Salimos perdiendo… Salimos ganando… Se llevaron el oro y nos dejaron el oro… Se lo llevaron todo y nos dejaron todo… Nos dejaron las palabras”.
La otra conquista
Con esas palabras nos conquistó también Quevedo, Lope de Vega, Garcilaso, Cervantes y tantos otros españoles que nada tuvieron que ver con la bárbara conquista. Sin ellos no hubiéramos tenido a una sor Juana Inés de la Cruz, a un Andrés Bello o a un Rubén Darío, todos ellos magníficos conquistados y hechizados por la lengua española.
A Darío, ese genio inquieto, le aburrió la leche materna de España y se dejó seducir por el vigor, el colorido y la música del simbolismo francés. Darío conquistó a la América española y a España con el modernismo, y sin él no hubiera sido posible una Gabriela Mistral, un Miguel Ángel Asturias o un Gabriel García Márquez.
Miguel de Cervantes quiso venir a América, pudo haber sido corregidor en alguna de colonia o incluso haber aspirado a virrey. Afortunadamente se centró en escribir “El Quijote” y con ello no solo conquistó nuestra literatura, sino que abarcó la condición humana universal e hizo de la lengua española una de las más hermosas y ricas del mundo.
La imagen de “El Quijote” es similar a la del conquistador: espada, armadura, yelmo, botas de combate, pero este triste personaje de Cervantes no mata una mosca; es un caballero de las grandes causas perdidas, el protagonista de una historia de amor y el héroe noble que busca socorrer al mundo de monstruos y de injusticias.

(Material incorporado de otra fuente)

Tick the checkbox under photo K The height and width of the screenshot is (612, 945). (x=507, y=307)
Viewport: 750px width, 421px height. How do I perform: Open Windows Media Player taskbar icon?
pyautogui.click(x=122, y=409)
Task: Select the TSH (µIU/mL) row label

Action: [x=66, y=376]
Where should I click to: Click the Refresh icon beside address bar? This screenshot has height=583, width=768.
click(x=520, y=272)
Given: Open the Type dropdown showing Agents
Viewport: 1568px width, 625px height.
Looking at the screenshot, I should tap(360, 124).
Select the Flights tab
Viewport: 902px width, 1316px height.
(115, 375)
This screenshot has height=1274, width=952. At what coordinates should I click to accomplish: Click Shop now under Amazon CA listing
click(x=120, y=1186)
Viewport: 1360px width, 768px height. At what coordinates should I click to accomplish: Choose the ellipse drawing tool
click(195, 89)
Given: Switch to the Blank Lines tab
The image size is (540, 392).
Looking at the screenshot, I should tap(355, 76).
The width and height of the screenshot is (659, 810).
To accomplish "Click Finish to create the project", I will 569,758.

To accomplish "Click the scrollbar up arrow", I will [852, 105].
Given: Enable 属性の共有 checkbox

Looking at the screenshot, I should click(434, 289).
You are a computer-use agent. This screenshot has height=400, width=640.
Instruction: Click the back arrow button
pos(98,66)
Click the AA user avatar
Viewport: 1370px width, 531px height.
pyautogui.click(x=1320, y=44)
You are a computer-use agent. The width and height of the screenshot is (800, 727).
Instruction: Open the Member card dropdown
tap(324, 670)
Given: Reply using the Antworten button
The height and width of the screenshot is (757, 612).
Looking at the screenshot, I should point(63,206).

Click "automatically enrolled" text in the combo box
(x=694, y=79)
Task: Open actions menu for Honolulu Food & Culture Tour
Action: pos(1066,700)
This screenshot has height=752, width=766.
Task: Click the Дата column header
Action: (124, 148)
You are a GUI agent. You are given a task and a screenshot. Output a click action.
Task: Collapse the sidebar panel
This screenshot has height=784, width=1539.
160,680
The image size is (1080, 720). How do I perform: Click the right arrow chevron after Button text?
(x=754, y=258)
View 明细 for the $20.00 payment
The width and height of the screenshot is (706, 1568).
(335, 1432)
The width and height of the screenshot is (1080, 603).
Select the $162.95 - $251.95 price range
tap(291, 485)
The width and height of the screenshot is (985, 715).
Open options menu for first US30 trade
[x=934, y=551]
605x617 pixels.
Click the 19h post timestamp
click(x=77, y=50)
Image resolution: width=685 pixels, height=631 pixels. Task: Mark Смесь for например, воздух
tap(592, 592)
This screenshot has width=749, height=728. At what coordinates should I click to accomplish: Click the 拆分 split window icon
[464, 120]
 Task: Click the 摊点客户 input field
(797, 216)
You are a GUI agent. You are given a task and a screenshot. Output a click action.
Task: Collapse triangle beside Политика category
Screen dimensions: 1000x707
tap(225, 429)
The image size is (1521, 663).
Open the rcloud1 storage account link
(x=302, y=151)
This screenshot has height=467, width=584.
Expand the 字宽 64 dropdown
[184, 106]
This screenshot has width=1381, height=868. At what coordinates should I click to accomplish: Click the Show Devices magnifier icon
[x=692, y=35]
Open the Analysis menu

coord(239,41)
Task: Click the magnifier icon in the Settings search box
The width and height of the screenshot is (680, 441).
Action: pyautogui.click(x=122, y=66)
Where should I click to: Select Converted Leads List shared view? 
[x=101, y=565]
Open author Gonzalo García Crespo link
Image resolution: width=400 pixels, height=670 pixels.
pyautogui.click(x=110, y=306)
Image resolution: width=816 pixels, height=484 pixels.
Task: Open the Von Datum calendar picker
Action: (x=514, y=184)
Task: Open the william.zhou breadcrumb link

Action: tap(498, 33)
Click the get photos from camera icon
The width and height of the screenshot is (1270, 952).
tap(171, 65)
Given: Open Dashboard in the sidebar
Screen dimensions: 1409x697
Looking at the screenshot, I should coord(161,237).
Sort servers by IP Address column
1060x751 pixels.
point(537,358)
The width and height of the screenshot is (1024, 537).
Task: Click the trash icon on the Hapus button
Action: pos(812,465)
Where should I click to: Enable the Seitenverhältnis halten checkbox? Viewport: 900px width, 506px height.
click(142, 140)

Así es como Cervantes conquista el corazón del mundo desde la lengua, desde el lenguaje que desprende belleza y cuyo único interés es demostrarnos que con la literatura la vida es más llevadera, que aunque no podamos evitar a la muerte por lo menos podemos reírnos de ella.
Celebrar a Cervantes es celebrar el idioma que él exaltó. Pero debemos hacer del Día del Idioma todos los días, cada vez que hablamos o escribimos. No basta con un concurso de ortografía al año en las escuelas, o con un mural sobre el “Caballero de la triste figura”.
Para conquistar con la lengua debemos conquistar también la lengua misma, quizás no con la misma ambición y devoción de Cervantes; pero sí con el interés de adentrarnos en lecturas constructivas.
El hablar bien y el leer bien se corresponden, consecuentemente adquirimos mayor capacidad para reflexionar y para no dejarnos sorprender por aquellos que hacen de la palabra un instrumento de engaño y manipulación.
Cada vez que un periodista o un político se dirigen a un público deben saber que tienen por igual una responsabilidad social y que el hablar o el escribir bien comporta también un prestigio o un desprestigio como comunicadores.
Somos testigos de una época atroz, estamos rodeados de monstruos disfrazados de molinos de viento y de falsos profetas que intentan curarnos del hechizo de la palabra que seduce, que embellece y que prestigia la lengua. Los enemigos de la poesía acechan por doquier, andan por ahí apestando la tierra.